Потому, когда Петр, оплакивая своего старшего друга, с горечью восклицал: “На кого теперь я могу положиться? Он один был верен мне”, царь еще не осознал вполне, что “мин херц” Меншиков уже занял свое место в его сердце. Ведь это он ночевал с ним в одной палатке во время Азовских походов, сопровождал в поездках по Европе, был неразлучен и в работе, и в попойках. Разумеется, Меншиков не был интеллигентным, грамотным и бескорыстным, как Лефорт. Зато так же был глубоко предан делу Петра, к тому же обладал ярким военным талантом, бесстрашием, недюжинными организаторскими способностями, феноменальной памятью. Со смертью Лефорта распалась старая Магическая пара. Но на ее месте рождалась новая – Петр I и Меншиков. И глубоко символично, что подаренный Лефорту дворец будет всего через несколько лет, в 1702 году, передан Петром I Меншикову.
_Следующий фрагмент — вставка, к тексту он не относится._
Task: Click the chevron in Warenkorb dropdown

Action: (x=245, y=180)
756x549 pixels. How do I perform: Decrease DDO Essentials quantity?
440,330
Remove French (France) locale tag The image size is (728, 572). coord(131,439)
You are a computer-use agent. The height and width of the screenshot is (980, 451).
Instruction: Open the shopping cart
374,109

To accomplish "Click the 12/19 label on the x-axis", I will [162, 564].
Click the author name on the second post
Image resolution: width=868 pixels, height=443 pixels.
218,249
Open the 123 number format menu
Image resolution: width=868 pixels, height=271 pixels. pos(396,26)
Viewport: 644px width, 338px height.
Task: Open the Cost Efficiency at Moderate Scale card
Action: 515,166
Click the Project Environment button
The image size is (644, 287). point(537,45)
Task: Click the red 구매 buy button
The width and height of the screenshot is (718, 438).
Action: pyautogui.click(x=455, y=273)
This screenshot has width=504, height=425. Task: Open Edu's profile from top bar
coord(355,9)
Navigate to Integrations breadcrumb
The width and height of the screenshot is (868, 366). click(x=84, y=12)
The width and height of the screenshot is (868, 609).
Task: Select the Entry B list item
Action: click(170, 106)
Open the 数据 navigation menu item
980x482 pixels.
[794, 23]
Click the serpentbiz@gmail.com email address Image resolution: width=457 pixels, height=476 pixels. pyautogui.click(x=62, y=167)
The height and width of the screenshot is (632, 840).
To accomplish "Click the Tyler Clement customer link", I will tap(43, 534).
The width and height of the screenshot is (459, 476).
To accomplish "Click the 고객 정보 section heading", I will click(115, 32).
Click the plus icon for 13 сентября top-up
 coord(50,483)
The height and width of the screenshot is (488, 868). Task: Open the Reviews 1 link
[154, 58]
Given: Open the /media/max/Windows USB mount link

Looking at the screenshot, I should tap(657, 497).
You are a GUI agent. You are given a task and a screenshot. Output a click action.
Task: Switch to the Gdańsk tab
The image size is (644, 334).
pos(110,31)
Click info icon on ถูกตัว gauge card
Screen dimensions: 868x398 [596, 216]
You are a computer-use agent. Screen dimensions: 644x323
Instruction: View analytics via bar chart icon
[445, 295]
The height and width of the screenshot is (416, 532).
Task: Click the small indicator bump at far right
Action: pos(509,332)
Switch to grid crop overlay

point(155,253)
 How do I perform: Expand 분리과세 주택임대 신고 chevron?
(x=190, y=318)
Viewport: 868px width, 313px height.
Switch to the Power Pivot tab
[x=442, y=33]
Но все это будет позднее, а тогда, получив извещение о кончине друга, Петр 8 марта стремглав примчался в Москву. Состоялась погребальная процессия, во главе которой шел сам царь, одетый в глубокий траур. За ним под похоронную музыку шествовали Преображенский, Семеновский и Лефортовский полки. За полками степенно ехал рыцарь с обнаженным мечом, потом следовали два коня, богато убранные, и еще один, под черною попоною. Гроб несли 28 полковников; перед гробом шагали офицеры; на бархатных подушках они торжественно несли золотые шпоры, шпагу, пистолеты, трость и шлем. Далее следовали – все в траурном одеянии – иностранные послы, бояре, сановники. Позади шла вдова покойного в сопровождении 24 знатных дам.
На мраморной надгробной доске Лефорта Петр распорядился вырезать слова: “На опасной высоте придворного счастья стоял непоколебимо”. О каком придворном счастье идет здесь речь? Общеизвестно, что царь игнорировал придворный церемониал, да и Двора в европейском понимании этого слова у него не было – никаких камергеров, пажей, гофмейстеров: всего несколько денщиков и гренадеров! И все-таки Франц был образцом придворного нового типа – не столько местного российского, а – шире! – европейского пошиба. Это был не только бесконечно преданный монарху умный товарищ и советчик, но и носитель изысканных манер, европейской куртуазности и политеса. Петр тем более ценил “политичность” Лефорта, что сам, трудясь над европеизацией России, был лишен европейского лоска в поведении, а в моменты бешенства и вовсе превращался в “русского дикаря”. Царь был демократичен в обращении, любил прямодушие и вовсе не жаловал лицемерие и фальшь. Узок был круг “птенцов гнезда Петрова” (царь еще называл их “своей компанией”) – тем взыскательней относился к ним монарх. Высота их счастья была тем более “опасна”, что именно Петр, со свойственной ему проницательностью, определял цену каждого из них. И Лефорт в этой когорте “непоколебимо” занимал одно из ведущих мест.
Но вернемся к Вольтеру, который сравнил дружбу Лефорта и Петра с отношениями Ментора и Телемака. Хотя в реальной жизни связи между царем и его адмиралом были намного сложнее (прежде всего, это было не одностороннее влияние, а взаимовлияние!), тем не менее образ Ментора-воспитателя, сопровождающего Телемака во всех его жизненных испытаниях и помогающего ему ценными советами, весьма созвучен характеру отношений Лефорта и Петра. Разумеется, с поправкой на то, что это был Ментор именно для русского Телемака.
Венценосный брадобрей. Петр I
27 августа 1698 года во внешнем облике россиян произошла решительная, шокирующая многих перемена. Сам царь Пётр Алексеевич, только что вернувшийся из поездки в чужие края, вооружился ножницами и безжалостно отрезал у приглашённых к нему дворян и бояр привычные русские бороды. Причём венценосный брадобрей не ограничился только первой встряской – на следующий день бороды уже новых гостей кромсал царский шут.
Последовал и высочайший указ, согласно которому бриться надлежало всем, кроме крестьян и духовенства. А в случае, ежели кто расстаться с бородой не пожелает, можно откупиться, хотя пошлина была весьма чувствительная: для дворян она составляла 60 рублей, для купцов – 100 рублей, для прочих посадских людей – 30 рублей в год. Заплатив её, человек получал металлический бородовой знак, по центру которого значилось: “С бороды пошлина взята”, а по периметру помещалась надпись, совсем в духе петровской пропаганды: “Борода – лишняя тягота”. Облагалась пошлиной и крестьянская борода, но только при въезде в город и выезде из него – она составляла 2 деньги.